December 22, 2005

Linguistics, politics, mathematics

In the end, this post is about the recently-published study of media bias by Tim Groseclose and Jeff Milyo ("A Measure of Media Bias", The Quarterly Journal of Economics, Volume 120, Number 4, November 2005, pp. 1191-1237). Earlier versions of that study have been widely reported and discussed over the past year and a half, including here on Language Log, with a critique by Geoff Nunberg, a response by Groseclose and Milyo, and a few other comments (here, here, and here). I started to play around with their model on the computer, and at the first step, something about the structure of the model took me aback. But before I get to the point, let me set the stage.

Last week, Penn's president had a holiday party for the faculty, in a big tent behind her house. In the midst of the throng I was talking with Elihu Katz and some other people from the Annenberg School for Communication, when another colleague, on being introduced, asked how we happened to be acquainted. Interpreting this as a question about academic disciplines rather than personal histories -- what could a sociologist have in common with a linguist? -- someone said something about a shared interest in communication.

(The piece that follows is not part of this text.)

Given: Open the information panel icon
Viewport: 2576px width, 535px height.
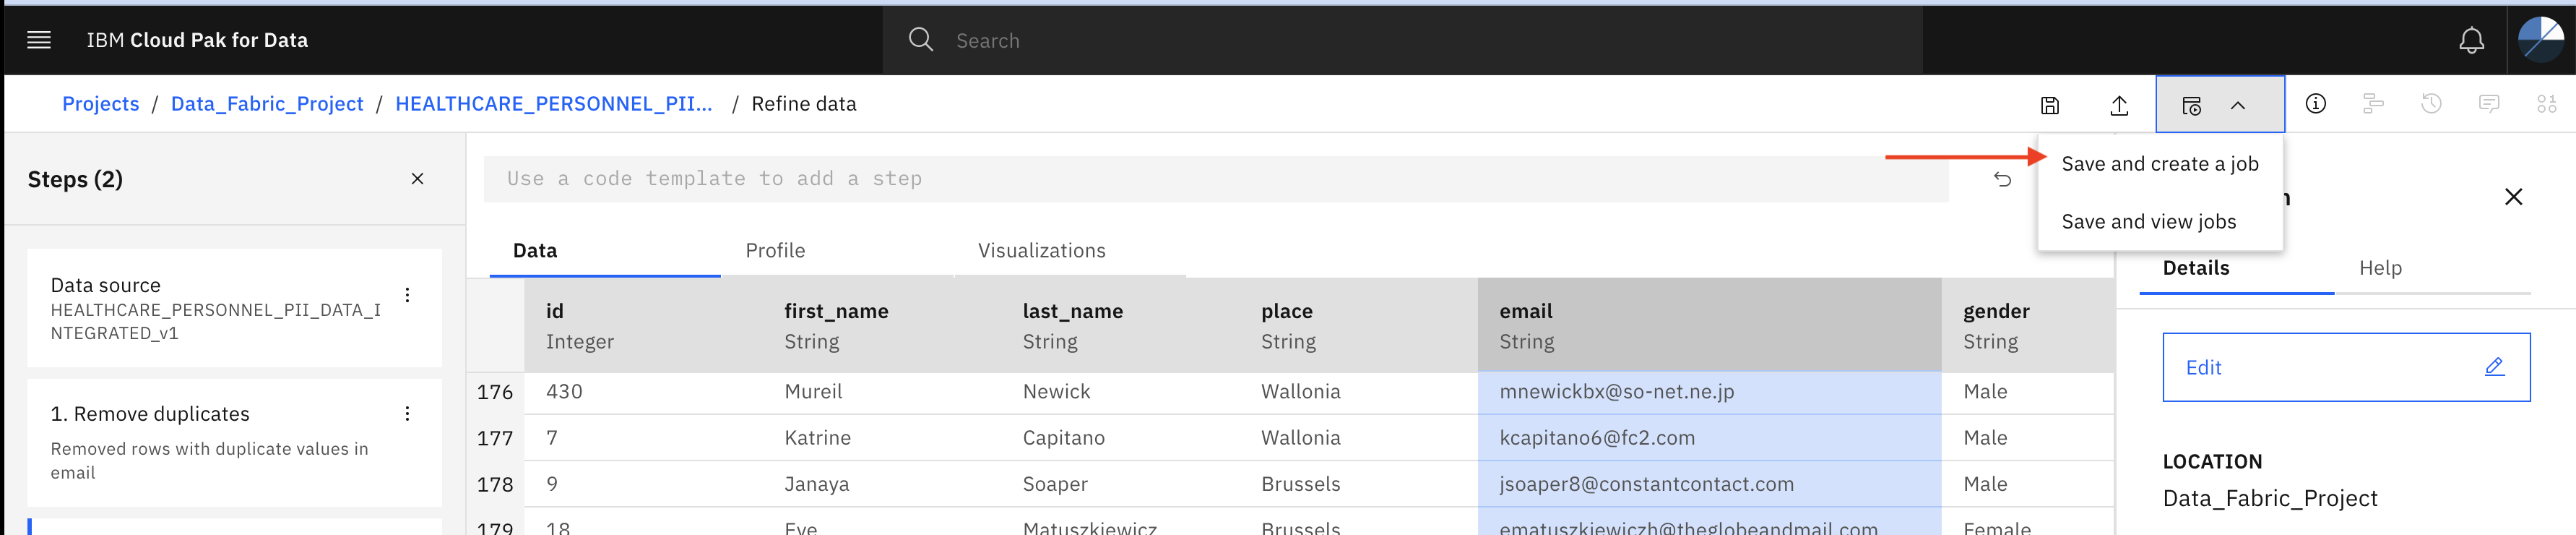Looking at the screenshot, I should (2315, 104).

Elihu, who knows a thing or two about social networks, waved his hand at the crowd and said "well, I bet that 60% of the people here work on something connected to communication".

In fact, there's a cultural gulf between people who study large-scale communication -- media, politics, advertising -- and people who study small-scale communication -- individual speakers and hearers. This is one of the many boundary lines in the intellectual Balkans of research on language, meaning and communicative interaction, but I've felt for a long time that it's one of the borders where freer trade is most needed.

Some of us at Penn have recently gotten an NSF IGERT ("Interdisciplinary Graduate Education and Research Training") grant on the theme of "Language and Communication Sciences". Starting in January, I'm co-teaching a "Mathematical Foundations" course for this program, aimed introducing graduate students to a wide range of mathematical topics that are relevant to animal, human or machine communication. So I thought I'd take a small step in the direction of intellectual free trade by importing a problem or two from relevant areas of economics, political science or sociology.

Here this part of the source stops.